Le
01/10/05 Incident
sur le réacteur N°1 qui aurait pu mal tourner !
Communiqué de
presse du 1er Octobre de la section syndicale CGT de la
centrale nucléaire de Nogent sur seine. Objet :
incident du 30 septembre 2005 sur le réacteur
n°1 Le vendredi 30
septembre 2005 s'est produit un incident sur le
réacteur n°1 de la centrale. Cet incident a
déclenché le Plan d'Urgence Interne et le plan
national d'urgence. Le contexte de
l'incident : Les causes de cet
incident : Pour la CGT, ce genre
d'incident risque de se répéter. En effet, comme en
témoigne cet évènement, la
réduction des coûts, les reculs en
matière de maintenance et d'entretien ne se font pas
forcément sentir immédiatement mais ils
fragilisent petit à petit et en profondeur la
sûreté des installations et la
sécurité des citoyens.
Cet incident s'est produit au redémarage de la
tranche 1 après un arrêt marqué par une
pression temporelle toujours plus grande.

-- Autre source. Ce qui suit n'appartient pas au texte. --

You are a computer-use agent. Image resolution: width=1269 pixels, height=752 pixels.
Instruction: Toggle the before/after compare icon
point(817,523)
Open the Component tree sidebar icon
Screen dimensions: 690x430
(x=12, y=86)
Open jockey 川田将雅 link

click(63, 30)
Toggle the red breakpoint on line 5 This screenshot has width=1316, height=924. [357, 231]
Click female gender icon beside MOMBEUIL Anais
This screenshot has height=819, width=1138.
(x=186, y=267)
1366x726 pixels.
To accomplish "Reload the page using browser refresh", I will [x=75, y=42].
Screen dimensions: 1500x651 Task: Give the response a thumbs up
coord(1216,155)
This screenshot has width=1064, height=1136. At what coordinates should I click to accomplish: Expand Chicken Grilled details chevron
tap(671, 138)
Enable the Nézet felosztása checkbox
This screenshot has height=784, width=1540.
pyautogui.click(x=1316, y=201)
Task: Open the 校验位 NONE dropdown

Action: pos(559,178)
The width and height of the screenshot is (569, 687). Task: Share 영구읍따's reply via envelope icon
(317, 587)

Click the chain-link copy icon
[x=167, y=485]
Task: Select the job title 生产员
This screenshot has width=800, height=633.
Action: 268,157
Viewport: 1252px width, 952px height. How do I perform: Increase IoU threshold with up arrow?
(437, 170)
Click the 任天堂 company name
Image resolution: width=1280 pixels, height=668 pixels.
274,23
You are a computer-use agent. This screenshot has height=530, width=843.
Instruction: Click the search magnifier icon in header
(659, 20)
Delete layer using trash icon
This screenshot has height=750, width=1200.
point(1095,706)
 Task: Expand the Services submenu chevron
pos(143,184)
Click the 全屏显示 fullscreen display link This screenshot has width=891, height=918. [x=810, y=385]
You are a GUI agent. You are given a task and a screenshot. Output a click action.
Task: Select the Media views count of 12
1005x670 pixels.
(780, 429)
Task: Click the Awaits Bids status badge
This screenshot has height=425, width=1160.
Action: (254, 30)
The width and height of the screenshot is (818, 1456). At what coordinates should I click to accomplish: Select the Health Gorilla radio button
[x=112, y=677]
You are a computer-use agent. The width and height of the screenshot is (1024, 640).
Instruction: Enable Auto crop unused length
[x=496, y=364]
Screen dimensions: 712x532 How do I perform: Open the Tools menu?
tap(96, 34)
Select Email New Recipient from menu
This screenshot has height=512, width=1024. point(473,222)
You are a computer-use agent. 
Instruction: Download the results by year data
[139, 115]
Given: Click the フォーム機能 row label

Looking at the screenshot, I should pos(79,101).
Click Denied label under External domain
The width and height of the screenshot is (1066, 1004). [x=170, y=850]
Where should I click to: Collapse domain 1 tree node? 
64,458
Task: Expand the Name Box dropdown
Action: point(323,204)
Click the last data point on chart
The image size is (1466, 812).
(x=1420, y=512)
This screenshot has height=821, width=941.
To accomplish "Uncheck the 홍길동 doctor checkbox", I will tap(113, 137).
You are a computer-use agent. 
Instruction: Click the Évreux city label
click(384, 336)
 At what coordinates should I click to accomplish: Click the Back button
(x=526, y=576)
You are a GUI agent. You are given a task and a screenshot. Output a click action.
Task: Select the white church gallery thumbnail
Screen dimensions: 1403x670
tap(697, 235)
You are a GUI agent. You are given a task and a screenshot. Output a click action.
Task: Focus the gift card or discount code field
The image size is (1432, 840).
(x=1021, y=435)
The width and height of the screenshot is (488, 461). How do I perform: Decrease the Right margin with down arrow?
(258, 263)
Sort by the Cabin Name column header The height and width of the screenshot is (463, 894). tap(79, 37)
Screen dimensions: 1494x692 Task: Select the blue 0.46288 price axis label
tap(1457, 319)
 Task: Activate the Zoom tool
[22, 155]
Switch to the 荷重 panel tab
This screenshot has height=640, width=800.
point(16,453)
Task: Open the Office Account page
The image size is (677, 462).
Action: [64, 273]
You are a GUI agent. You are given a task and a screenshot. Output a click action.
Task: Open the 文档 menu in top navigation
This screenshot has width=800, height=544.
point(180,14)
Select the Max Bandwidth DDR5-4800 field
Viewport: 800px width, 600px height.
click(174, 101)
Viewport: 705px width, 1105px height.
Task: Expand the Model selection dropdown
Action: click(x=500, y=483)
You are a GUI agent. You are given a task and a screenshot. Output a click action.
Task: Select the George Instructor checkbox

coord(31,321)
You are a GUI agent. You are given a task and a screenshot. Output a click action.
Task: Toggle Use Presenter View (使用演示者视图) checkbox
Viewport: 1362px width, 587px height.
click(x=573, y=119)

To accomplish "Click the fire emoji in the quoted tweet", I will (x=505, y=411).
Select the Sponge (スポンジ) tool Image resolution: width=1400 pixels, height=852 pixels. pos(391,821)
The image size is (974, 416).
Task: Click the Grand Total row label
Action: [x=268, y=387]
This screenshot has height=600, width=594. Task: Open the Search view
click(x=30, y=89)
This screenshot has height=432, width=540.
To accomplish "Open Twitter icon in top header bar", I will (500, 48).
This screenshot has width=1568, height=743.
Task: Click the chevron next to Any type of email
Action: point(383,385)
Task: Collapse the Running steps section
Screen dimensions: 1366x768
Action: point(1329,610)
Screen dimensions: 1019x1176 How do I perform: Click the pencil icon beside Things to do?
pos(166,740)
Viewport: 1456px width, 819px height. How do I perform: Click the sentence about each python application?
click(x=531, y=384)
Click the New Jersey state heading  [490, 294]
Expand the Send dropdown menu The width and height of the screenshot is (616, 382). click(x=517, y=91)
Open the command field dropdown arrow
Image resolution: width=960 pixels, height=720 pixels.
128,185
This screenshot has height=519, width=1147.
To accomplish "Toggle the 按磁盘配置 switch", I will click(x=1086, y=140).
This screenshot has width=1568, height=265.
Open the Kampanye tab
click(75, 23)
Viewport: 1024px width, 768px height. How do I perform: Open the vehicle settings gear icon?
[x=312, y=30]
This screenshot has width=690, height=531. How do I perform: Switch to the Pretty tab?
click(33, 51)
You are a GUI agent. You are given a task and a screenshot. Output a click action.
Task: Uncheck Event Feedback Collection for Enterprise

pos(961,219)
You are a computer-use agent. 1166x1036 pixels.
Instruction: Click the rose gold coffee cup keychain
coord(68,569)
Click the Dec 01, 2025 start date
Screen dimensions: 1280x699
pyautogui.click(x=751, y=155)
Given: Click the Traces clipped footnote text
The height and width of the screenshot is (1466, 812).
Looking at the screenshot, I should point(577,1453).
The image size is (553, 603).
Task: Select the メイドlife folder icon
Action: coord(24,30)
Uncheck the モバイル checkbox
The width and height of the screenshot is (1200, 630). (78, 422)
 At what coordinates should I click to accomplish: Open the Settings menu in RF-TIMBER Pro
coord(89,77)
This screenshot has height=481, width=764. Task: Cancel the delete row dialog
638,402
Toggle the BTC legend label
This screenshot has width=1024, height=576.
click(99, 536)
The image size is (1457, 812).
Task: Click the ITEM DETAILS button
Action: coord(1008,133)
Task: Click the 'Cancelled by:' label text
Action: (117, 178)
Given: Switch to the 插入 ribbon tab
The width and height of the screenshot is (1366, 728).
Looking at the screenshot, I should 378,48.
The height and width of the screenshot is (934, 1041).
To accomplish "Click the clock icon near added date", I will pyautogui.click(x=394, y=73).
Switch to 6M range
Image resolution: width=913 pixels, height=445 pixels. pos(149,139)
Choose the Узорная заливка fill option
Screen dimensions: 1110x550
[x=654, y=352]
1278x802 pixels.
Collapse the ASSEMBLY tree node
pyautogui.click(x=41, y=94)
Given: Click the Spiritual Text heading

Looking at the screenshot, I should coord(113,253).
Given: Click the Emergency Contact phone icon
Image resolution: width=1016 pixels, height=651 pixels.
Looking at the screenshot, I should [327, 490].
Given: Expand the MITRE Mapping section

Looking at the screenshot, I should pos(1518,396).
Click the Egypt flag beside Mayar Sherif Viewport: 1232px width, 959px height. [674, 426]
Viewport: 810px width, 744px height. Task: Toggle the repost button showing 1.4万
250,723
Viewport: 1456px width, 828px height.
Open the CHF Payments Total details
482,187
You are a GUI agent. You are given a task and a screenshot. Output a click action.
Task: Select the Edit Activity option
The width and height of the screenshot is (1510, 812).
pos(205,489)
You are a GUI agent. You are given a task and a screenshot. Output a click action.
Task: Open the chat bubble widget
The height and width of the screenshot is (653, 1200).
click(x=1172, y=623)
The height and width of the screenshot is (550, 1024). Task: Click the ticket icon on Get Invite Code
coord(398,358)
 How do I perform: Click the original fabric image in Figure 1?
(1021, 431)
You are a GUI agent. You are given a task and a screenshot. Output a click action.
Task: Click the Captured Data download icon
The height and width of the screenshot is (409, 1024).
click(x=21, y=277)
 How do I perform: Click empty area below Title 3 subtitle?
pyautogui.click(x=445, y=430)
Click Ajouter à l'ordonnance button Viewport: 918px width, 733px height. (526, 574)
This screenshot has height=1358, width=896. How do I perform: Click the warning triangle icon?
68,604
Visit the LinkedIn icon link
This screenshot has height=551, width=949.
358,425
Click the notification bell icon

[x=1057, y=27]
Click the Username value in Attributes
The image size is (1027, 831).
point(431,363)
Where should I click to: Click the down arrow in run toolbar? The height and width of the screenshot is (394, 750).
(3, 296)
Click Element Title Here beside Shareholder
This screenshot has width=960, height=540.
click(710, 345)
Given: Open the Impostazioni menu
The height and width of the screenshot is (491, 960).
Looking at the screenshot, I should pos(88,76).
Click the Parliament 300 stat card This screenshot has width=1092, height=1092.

Des locaux contenant des matériels électriques
et électroniques asservis au pilotage du
réacteur et aux systèmes de secours ont
été partiellement inondés.
L'arrosage d'armoires électriques a
déclenché intempestivement le démarrage
d'un circuit de secours.
Ce dernier élément démontre que cet
incident aurait pu avoir des conséquences beaucoup
plus graves pour la sûreté et la maîtrise
du pilotage du réacteur si d'autres
matériels avaient été
endommagés, en raison de fuites d'eau plus
importantes.
Informés par la Direction seulement 4 heures
après l'incident, les représentants CGT ont
demandé rapidement la réalisation d'une visite
du CHSCT (Comité d'Hygiène de
Sécurité et des Conditions de Travail).
Au cours de cette visite, les représentants, en
présence de la Direction, ont découvert
dans ces locaux, la présence de dispositifs
"improvisés", souvent scotchés au plafond ,
apparemment destinés à récupérer
et à contenir d'éventuelles fuites d'eau.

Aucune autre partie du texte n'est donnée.